Jacob T Stack 1 Rachael E Rayner 2 Reza Nouri 1 Carlos J Suarez 3 Sun Hee Kim 2 Karen L Kanke 1 Tatyana A Vetter 1 Estelle Cormet-Boyaka 2 Sriram Vaidyanathan 1 4
Affiliations

Affiliations

  • 1 Center for Gene Therapy, The Abigail Wexner Research Institute at Nationwide Children's Hospital, Columbus, OH 43215.
  • 2 Department of Veterinary Biosciences, The Ohio State University, Columbus, OH 43210.
  • 3 Department of Pathology, Stanford University, Palo Alto, CA 94305.
  • 4 Department of Pediatrics, The Ohio State University, Columbus, OH 43210.
Abstract

Cystic fibrosis (CF) is caused by mutations in the cystic fibrosis transmembrane conductance regulator (CFTR) gene. Although many people with CF (pwCF) are treated using CFTR modulators, some are non-responsive due to their genotype or Other uncharacterized reasons. Autologous airway stem cell therapies, in which the CFTR cDNA has been replaced, may enable a durable therapy for all pwCF. Previously, CRISPR-Cas9 with two AAVs was used to sequentially insert two halves of the CFTR cDNA and an enrichment cassette into the CFTR locus. However, the editing efficiency was <10% and required enrichment to restore CFTR function. Further improvement in gene insertion may enhance cell therapy production.

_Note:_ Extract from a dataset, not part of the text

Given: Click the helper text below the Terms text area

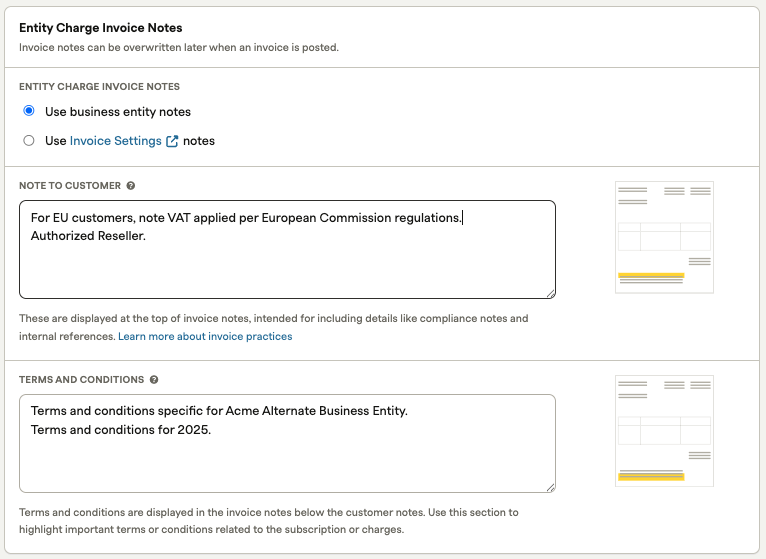Looking at the screenshot, I should point(268,520).
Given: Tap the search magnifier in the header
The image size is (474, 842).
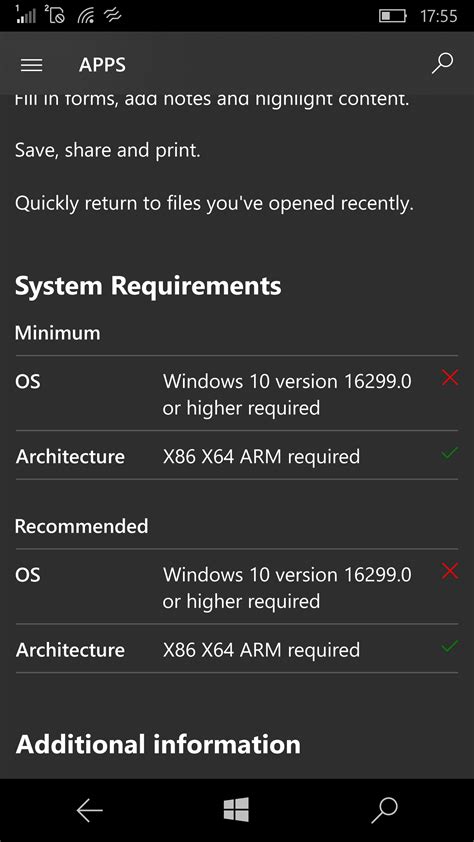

To improve CFTR cDNA insertion in human airway basal stem cells (ABCs), we evaluated the use of the small molecules AZD7648 and ART558 which inhibit non-homologous end joining (NHEJ) and micro-homology mediated end joining (MMEJ). Adding AZD7648 alone improved gene insertion by 2-3-fold. Adding both ART558 and AZD7648 improved gene insertion but induced toxicity. ABCs edited in the presence of AZD7648 produced differentiated airway epithelial sheets with restored CFTR function after enrichment. Adding AZD7648 did not increase off-target editing. Further studies are necessary to validate if AZD7648 treatment enriches cells with oncogenic mutations.

Keywords

CFTR genome editing; CFTR super-exon; Cystic fibrosis; DNA-PKcs inhibition; airway stem cell therapy; sequential gene insertion; universal CFTR correction.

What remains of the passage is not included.